> DATA EXTRACTS:
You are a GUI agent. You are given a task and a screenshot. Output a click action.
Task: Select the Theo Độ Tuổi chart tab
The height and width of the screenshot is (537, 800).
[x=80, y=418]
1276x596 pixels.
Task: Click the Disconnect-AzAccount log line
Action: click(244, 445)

> YOUR ASSIGNMENT: Top to bottom, the records above must be output exactly.

> OUTPUT:
You are a GUI agent. You are given a task and a screenshot. Output a click action.
Task: Select the Theo Độ Tuổi chart tab
The height and width of the screenshot is (537, 800).
[x=80, y=418]
1276x596 pixels.
Task: Click the Disconnect-AzAccount log line
Action: click(244, 445)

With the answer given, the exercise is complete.